Praise for Declan Burke: “Burke shows again that he’s not just a comic genius, but also a fine dramatic writer and storyteller.” – Booklist. “Proust meets Chandler over a pint of Guinness.” – Spectator. “Among the most memorable books of the year, of any genre.” – Sunday Times. “A hardboiled delight.” – Guardian. “Imagine Donald Westlake and Richard Stark collaborating on a screwball noir.” – Kirkus Reviews. “A cross between Raymond Chandler and Flann O’Brien.” – John Banville.

Wednesday, July 6, 2011

It’s A Long Way Back To Tipperary

Shades of Eoin McNamee in Carlo Gébler’s latest offering, THE DEAD EIGHT, which is a novel based on a historical true crime.
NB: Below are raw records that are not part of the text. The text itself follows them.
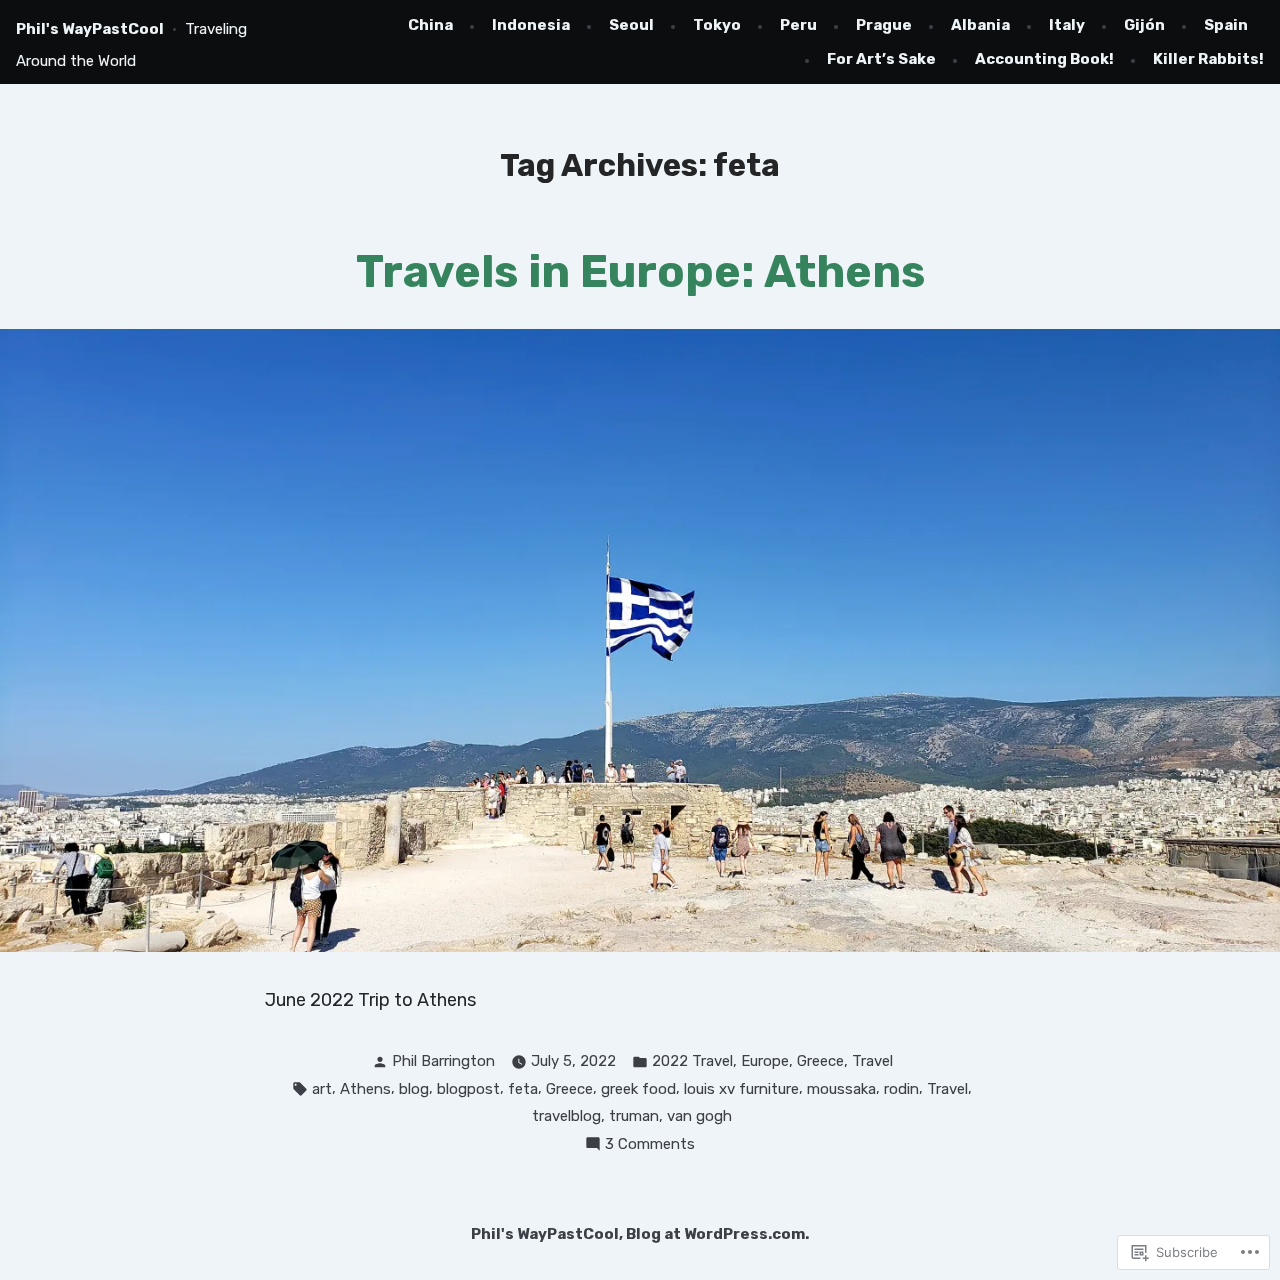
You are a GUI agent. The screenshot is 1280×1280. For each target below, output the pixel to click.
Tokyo (717, 25)
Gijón (1144, 25)
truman (634, 1116)
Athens (365, 1089)
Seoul (631, 25)
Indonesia (531, 25)
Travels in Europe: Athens (640, 271)
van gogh (699, 1116)
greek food (638, 1089)
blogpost (468, 1089)
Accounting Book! (1044, 59)
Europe (765, 1061)
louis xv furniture (741, 1089)
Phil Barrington (443, 1061)
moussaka (841, 1089)
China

Quoth the blurb elves:
On a wet November morning in 1940, Harry Gleeson discovered the body of Moll McCarthy in a field near the village of New Inn, Co. Tipperary. Moll McCarthy had been shot twice with a shotgun, once in the face - Carlo Gébler’s novel is an attempt to explain how the local police fabricated their case and fitted up Harry Gleeson, and why an entire community looked away as the Irish judicial system prosecuted, convicted and condemned to death an innocent man. Albert Pierrepoint (the hangman) executed Harry Gleeson in Mountjoy in April 1941.
  THE DEAD EIGHT isn’t the first time that Gébler has dipped his quill into old blood: W9 & OTHER LIVES, THE CURE and HOW TO MURDER A MAN have all dabbled in crime narratives, although Gébler - who also writes memoir, children’s stories and non-genre fiction, as well as being a playwright - is critically acclaimed as a literary author.
  Anyway, THE DEAD EIGHT is winging its way towards me as you read this, so we’ll soon see whether it qualifies as a crime novel. Or not, as the case may be. Not that it matters: a good book is a good book, end of story.
  For those of you interested, and leaving aside the author’s intent and execution, my theory as to what constitutes a crime novel runs as follows: if you can take the crime out of the story and it still stands up, it’s probably not a crime novel; but if you take the crime away and the story collapses, then it’s a crime novel.
  If anyone has any other suggestions, the comment box is open …
  Incidentally, is it just me or is there a striking similarity between the cover of THE DEAD EIGHT and Gene Kerrigan’s non-fiction collection from 1996, HARD CASES?


eimear said...

It seems to be a fairly common trope in crime covers - see BLOOD MEN for another example. Or your own Big O for a single barrel version.

Declan Burke said...

Hi Eimear - a trope is one thing, but it appears that the images used are one and the same ...

As for the US version of Big O, that was actually the very same image as had previously been used for an edition of Elmore Leonard's Killshot, of which I was very proud, and still am.